The recent death of Louis Zamperini, the subject of Unbroken, adds a poignancy to its release that both enhances and undermines Angelina Jolie’s chronicle of his survival. On one hand, Unbroken, based on Laura Hillenbrand’s best-selling account of Zamperini’s tremendous will to live, is now more than ever a tribute to one man’s physical and psychological stamina and determination. The flip side, however, is that the timing of Zamperini’s death may create audience feelings that mask the film’s weaknesses.
The most common weakness that I’ve heard — and I felt this myself — is that Jolie’s film is not as “inspirational” as it is intended to be. Some have blamed Jolie for her handling of the material, but I think this reaction is due to the material itself.
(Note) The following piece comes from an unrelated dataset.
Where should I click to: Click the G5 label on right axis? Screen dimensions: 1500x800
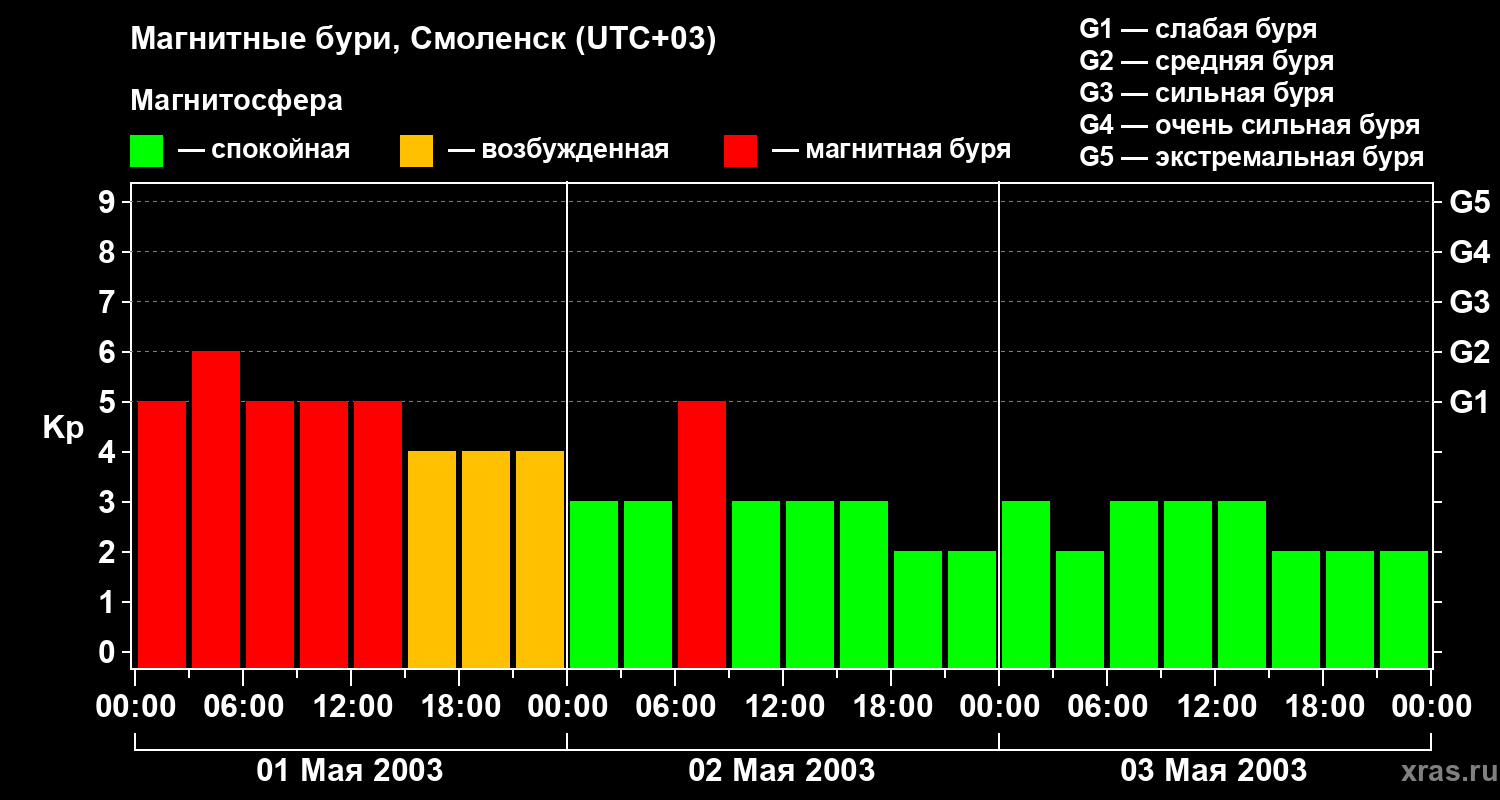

What Louis Zamperini endured in World War II — surviving the crash at sea of his bomber, more than a month-and-a-half in a small life raft, and then years (?) in a Japanese POW camp — is almost beyond belief. I found myself thinking that I certainly would have died at sea, probably in the crash. And yet he (and his friend Phil) live. Then the torture of the POW camps, where, again, I would not have survived. At some point, I just said to myself, this is unbelievable, even though I know it happened. His survival becomes so singular, as opposed to universal, that it loses its value to inspire because it seems so impossible.
It’s also a very calculated, episodic movie that rarely feels spontaneous. Production values are high, and newcomer Jack O’Connell has real presence as Zamperini, but the script (by the Coen brothers!) fails to inflate the drama properly. One of the other POWs tells Zamperini that simply surviving is heroic, that we will beat the enemy simply by living until the war’s end. That seems logical in real life terms — if I was a suffering POW I would certainly want to feel that way — but that sentiment is simply not powerful enough to drive a stirring, uplifting movie about triumph.
The other issue that deflates this film is its cruelty. There is all the reason in the world to show how American prisoners were treated by the Japanese during the war, especially within the film’s context, but that doesn’t make the sadism any easier to watch. So much modern “entertainment,” from horror films to comedies, relies upon human cruelty that I’ve become sick of it. I don’t want to see it any more, even in a movie like this which is not using torture as exploitation.
I saw Unbroken more than a week ago, and thought at the time it was pretty well done, if not inspirational. But I waited to review it while my thoughts settled, and now I have a lesser opinion of it. Zamperini’s unfortunate experiences occurred more than fifty years ago, and while movie rights to his story were secured as early as 1957 (with Tony Curtis pursuing the role), no movie had been forthcoming until now. It seems like the kind of film that would be bound to work, and yet now I think that other writers were stymied by some of the issues that bother me with the finished product. Jolie’s film is polished enough, and has some terribly powerful moments, but it doesn’t seem finished inside. ☆ ☆ 1/2. 5 January 2015.